Hello Fedora infra!
I am writing to ask for your guidance regarding how to best secure the rights to manage AWS resources within AWS Fedora Federation. If you don't mind, could you please help me to understand what the best way to proceed would be?
I would like to request that I be granted the necessary right in order to manage AWS resources in a Fedora account. So far, I have created an EKS cluster — but unfortunately, I cannot add any compute nodes to it. Also, I can't seem to create other resources, either.
If it would help, I can provide you with an example:
``` User: arn:aws:sts::125523088429:assumed-role/aws-fedora-ci/astepano is not authorized to perform: eks:TagResource on resource: arn:aws:eks:us-east-1:125523088429:cluster/astepano User: arn:aws:sts::125523088429:assumed-role/aws-fedora-ci/astepano is not authorized to perform: eks:CreateNodegroup on resource: arn:aws:eks:us-east-1:125523088429:cluster/astepano ```
Could you please help me to figure out what the best way to proceed is? It is very hard to predict which rights are necessary beforehand. To give you a little bit of context, for example, I have the rights to manage EKS/EC2 -- but as you can see, AWS denies to act on my EKS cluster. Also, for example, it would be good to create a PVC/network to not collide with testing-farm. But unfortunately, I do not have the rights to create PVC/network/other resources. Also, for some fedora-ci projects EKS is not necessary, ECS/Fargate will be enough. I do not have rights to manage ECS/Fargate resources.
It would help me a lot if you could please suggest a way to fix this problem. I don't think that opening a new ticket for each denial would be the most efficient or best approach — is there another good way that we could handle this? I appreciate your insight.
--Andrei
On Thu, May 28, 2020 at 02:03:44PM -0000, Andrei Stepanov wrote:
Hello Fedora infra!
I am writing to ask for your guidance regarding how to best secure the rights to manage AWS resources within AWS Fedora Federation. If you don't mind, could you please help me to understand what the best way to proceed would be?
I would like to request that I be granted the necessary right in order to manage AWS resources in a Fedora account. So far, I have created an EKS cluster — but unfortunately, I cannot add any compute nodes to it. Also, I can't seem to create other resources, either.
If it would help, I can provide you with an example:
User: arn:aws:sts::125523088429:assumed-role/aws-fedora-ci/astepano is not authorized to perform: eks:TagResource on resource: arn:aws:eks:us-east-1:125523088429:cluster/astepano User: arn:aws:sts::125523088429:assumed-role/aws-fedora-ci/astepano is not authorized to perform: eks:CreateNodegroup on resource: arn:aws:eks:us-east-1:125523088429:cluster/astepano
Could you please help me to figure out what the best way to proceed is? It is very hard to predict which rights are necessary beforehand. To give you a little bit of context, for example, I have the rights to manage EKS/EC2 -- but as you can see, AWS denies to act on my EKS cluster. Also, for example, it would be good to create a PVC/network to not collide with testing-farm. But unfortunately, I do not have the rights to create PVC/network/other resources. Also, for some fedora-ci projects EKS is not necessary, ECS/Fargate will be enough. I do not have rights to manage ECS/Fargate resources.

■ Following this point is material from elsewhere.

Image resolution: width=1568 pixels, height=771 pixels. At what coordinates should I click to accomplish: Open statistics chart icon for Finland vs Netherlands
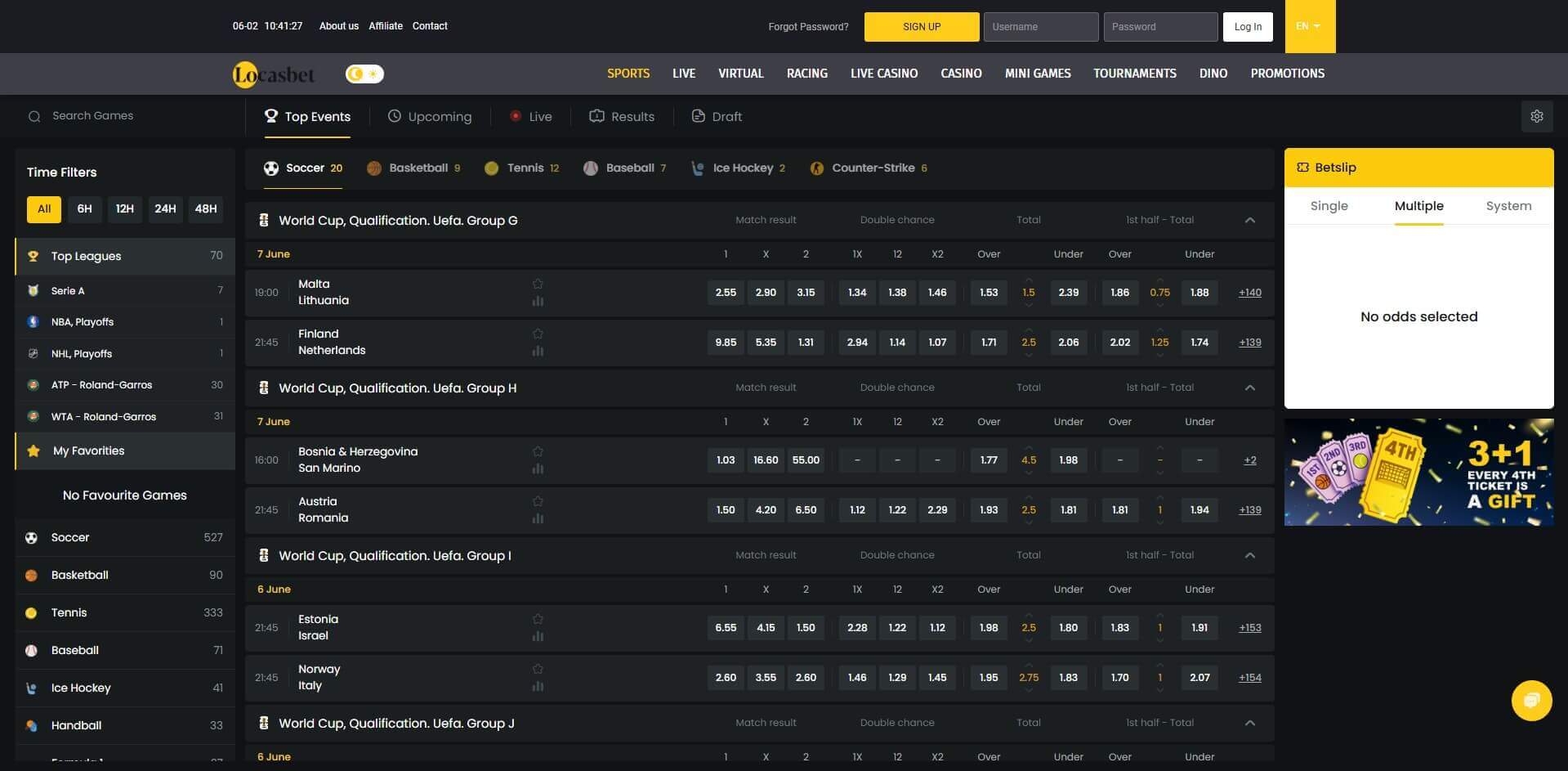pyautogui.click(x=538, y=351)
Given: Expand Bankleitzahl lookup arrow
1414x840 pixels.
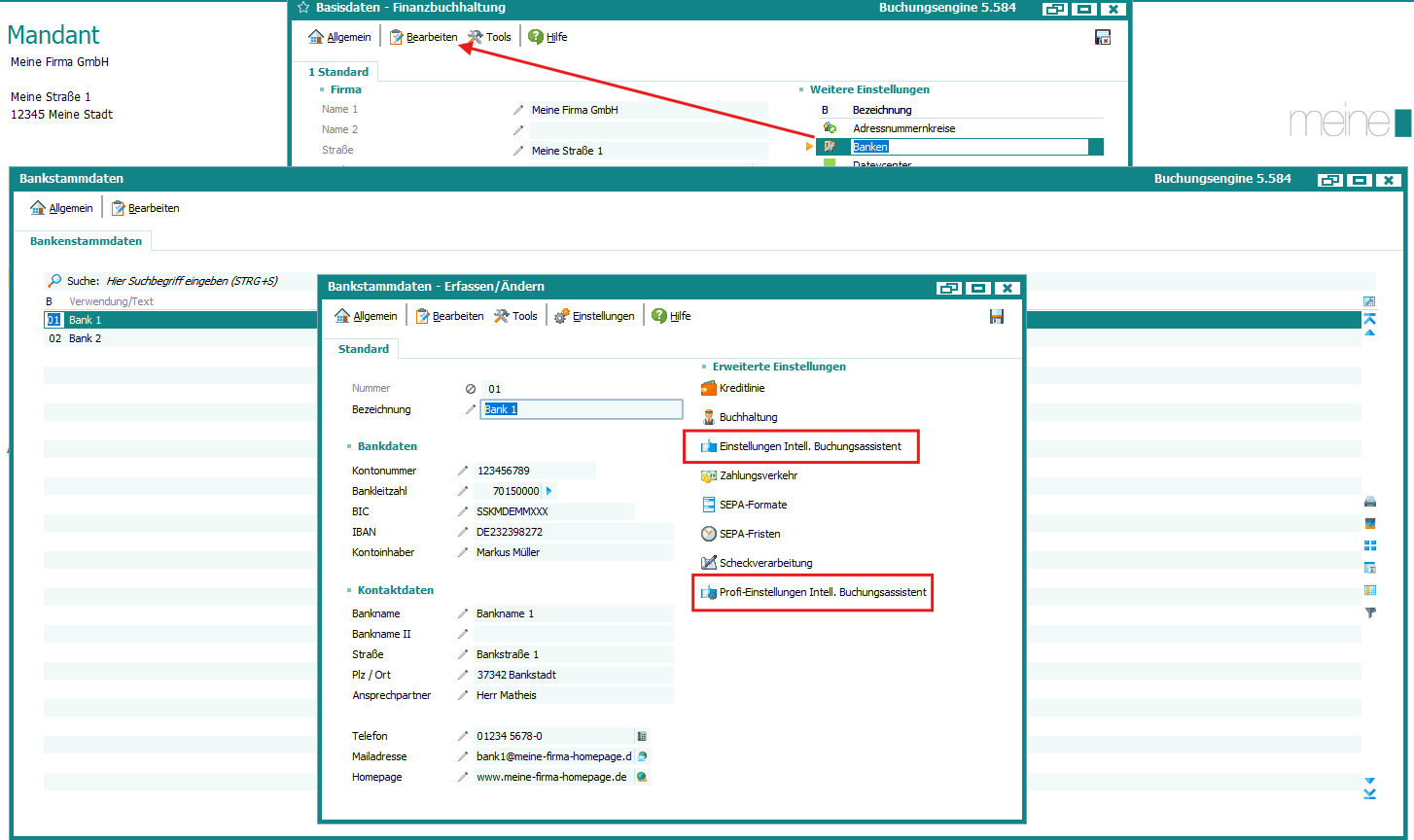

It would help me a lot if you could please suggest a way to fix this problem. I don't think that opening a new ticket for each denial would be the most efficient or best approach — is there another good way that we could handle this? I appreciate your insight.
Well, I think it would be good to explain what you are trying to do first. I'm guessing setup a eks cluster for some purpose?
We do have some policy already for that as testing-farm has been working on that. Things like pvc/networks we typically create for you instead of granting everyone ability to do that. :)
I guess the best way forward is to have a ticket (which you already have done) and then explain what all you are trying to do/need, and then I find it best to setup a time to work on it interactively and get the permissions tuned to what you need to do. That goes much better than back and forth in a ticket or filing a bunch of tickets, IMHO.
Also, it would be good to know your deadlines, as I am not sure how much time I can devote to this over the coming few weeks, since our datacenter move is coming up and I am spending all my time on that.
Let us know and we can sort out how best to help you...
Hope that makes sense.
kevin
Kevin hello,
I should have explained this before. Sorry. Testing-Farm team and osci are from the same initiative. However, there is a distinction: 1. Testing-farm: runs actual test, and provides API for scheduling a test. Testing-farm does not: interpreters results, monitors new builds, etc. Testing-farm runs tests when they asked for. 2. osci part : is monitor and trigger/schedule test for testing-farm. Currently we have a few OpenShift projects at console.apps.ci.centos.org. That is very outdated OpenShift version. If possible we would like to host Jenkinses both on os.fedoraproject.org as well as on AWS. I will be happy to answer other questions if there are. We do not have strict deadlines, however this would help us move. Please let me know if there are more questions or how we can proceed further. Thank you.